Looking at Jobs of Tomorrow report by World Economic Forum, demand for human and digital factors are driving growth in the professions of the future. They predicted that 7 professional clusters would emerge in tandem. These clusters are: data and AI, engineering, cloud computing, people and culture, product development, marketing, and sales and content.
On one hand, these reflect adoption of new technologies giving rise to greater demand for roles in data and AI economy, and new roles in engineering, cloud computing, and product development. On the other hand, emerging professions reflect the continuing importance of human interaction in the new economy, giving rise to greater demand for care economy jobs, roles in marketing, sales, and content production. As well as roles in the forefront of people and culture.
Role of India
Needless to say, the workforce that India is looking to provide the world, skills are of great importance today. Today’s skills can protect us from the vast uncertainties the future may have. Key technology skills, supplemented by good decision making, negotiation, problem solving, good communications, networking, etc., create a distinguished combination for an accomplished career.

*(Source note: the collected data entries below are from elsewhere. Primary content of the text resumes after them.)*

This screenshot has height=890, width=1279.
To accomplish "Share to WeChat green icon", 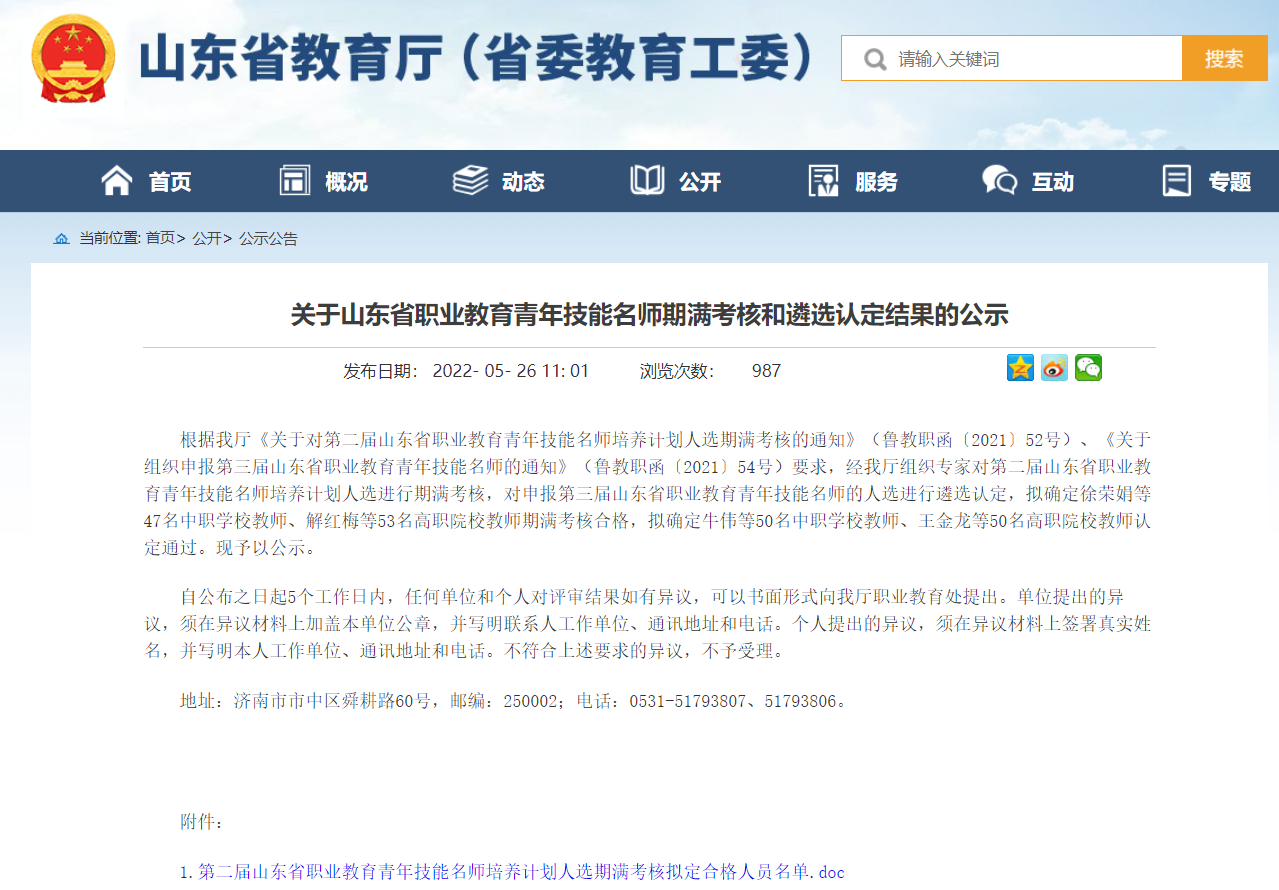I will pyautogui.click(x=1088, y=368).
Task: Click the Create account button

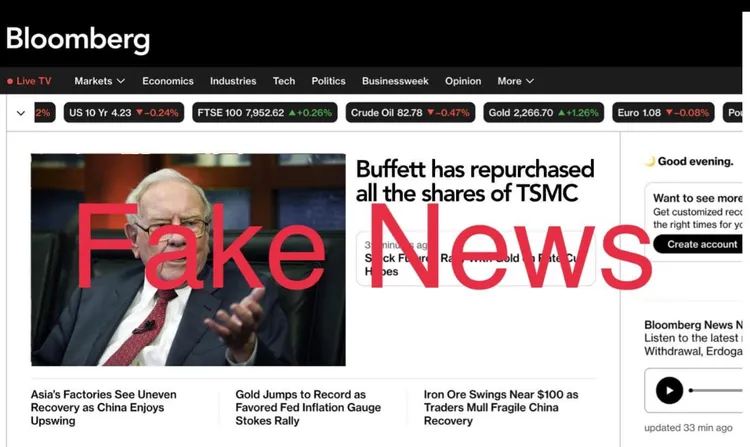Action: (698, 244)
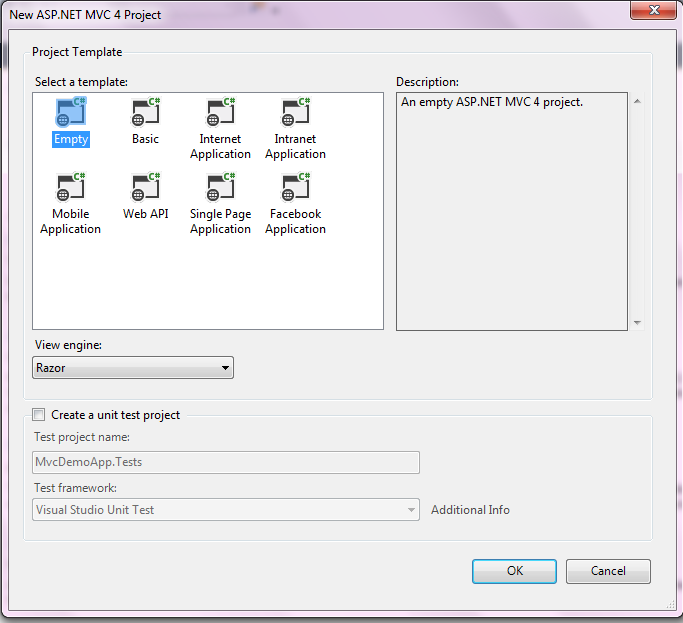Click the Additional Info link
The image size is (683, 623).
coord(470,510)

There are many ways to enhance skills of students that are needed today. One also needs to focus on exponential learning through hackathons. Mahatma Gandhiji had announced a design competition back in 1929, with Rs. 1 lakh as prize money. This happened when he encouraged people to take up the spinning wheel. He was looking for engineers that could input raw cotton into machines and produce yarn as output. He had some conditions. He recognized what technology could do.
Maybe, Gandhiji was ahead of his times. He may have been the original sponsor of a hack to design a better charka. Today, students stand to gain a lot by participating in hackathons.
For academic institutes, working hand-in-hand with the industry is a key way of making students better skilled for the future. IBM and other companies have some very useful partnerships with academic institutes. You should also use those to become better skilled. Institutes grab opportunities for courses, mentorship, internships, etc., from industries to make students ready for a better tomorrow. The future really belongs to those who are ready for it!